### [TASK STATEMENT]
Please format the data below as a JSON list of strings with one string per line, skipping any blank lines. Leave the pictures out of your answer.

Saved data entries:
start
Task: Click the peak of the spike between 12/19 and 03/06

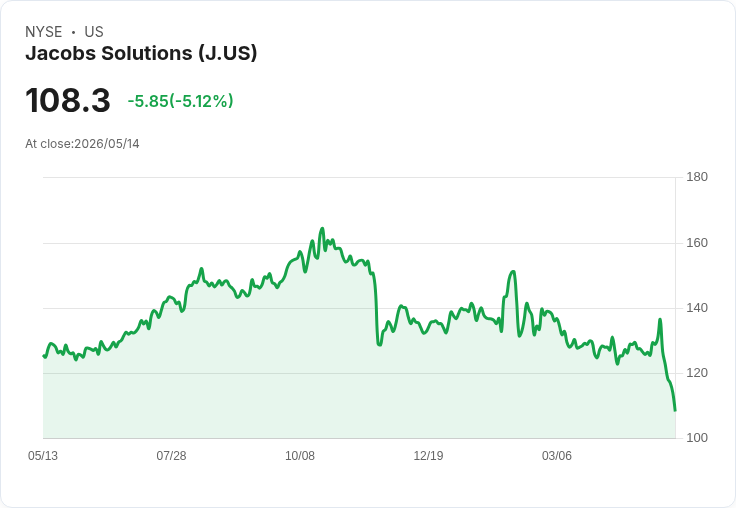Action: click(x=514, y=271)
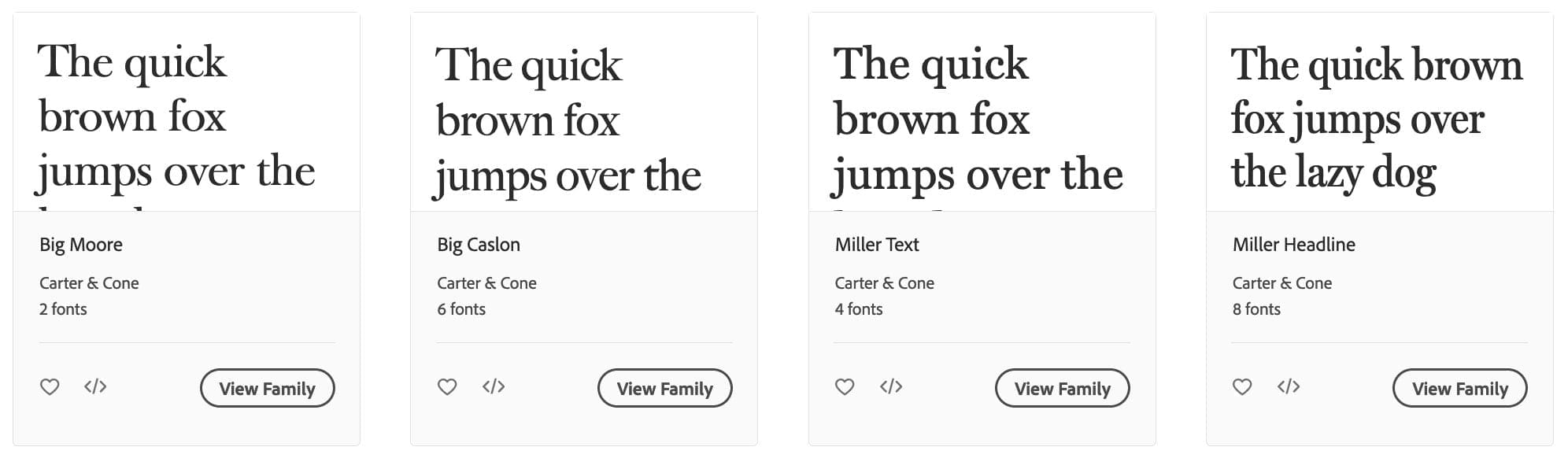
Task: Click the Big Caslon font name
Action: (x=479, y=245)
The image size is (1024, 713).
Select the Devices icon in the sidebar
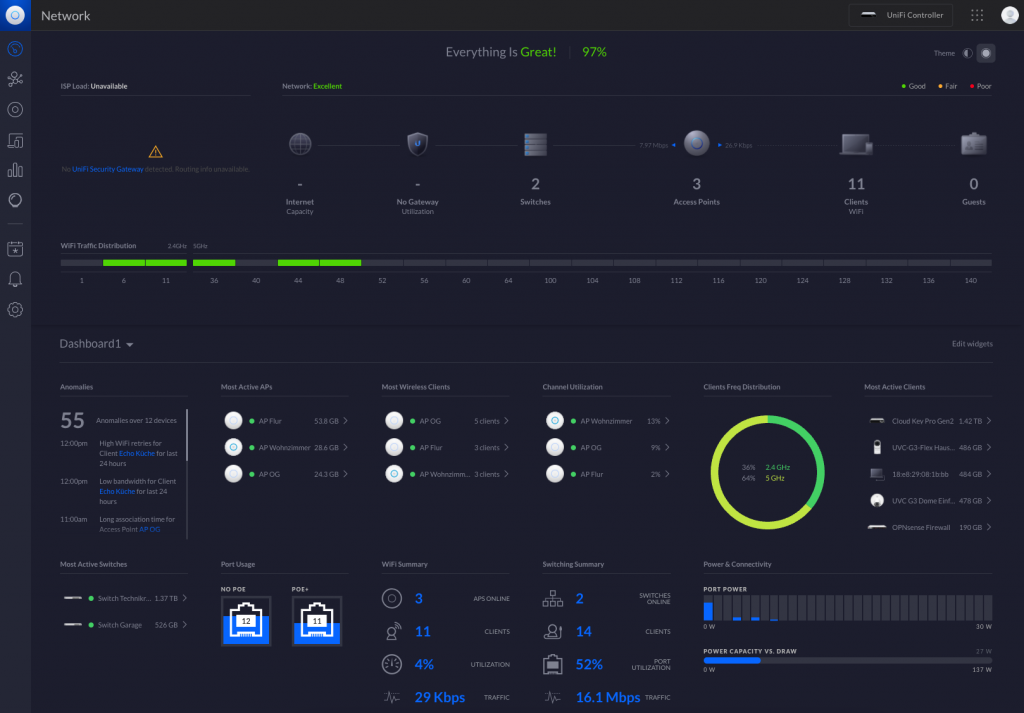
end
### [TASK ANSWER]
[
  "Task: Click the peak of the spike between 12/19 and 03/06",
  "Action: click(x=514, y=271)",
  "Task: Click the Big Caslon font name",
  "Action: (x=479, y=245)",
  "The image size is (1024, 713).",
  "Select the Devices icon in the sidebar"
]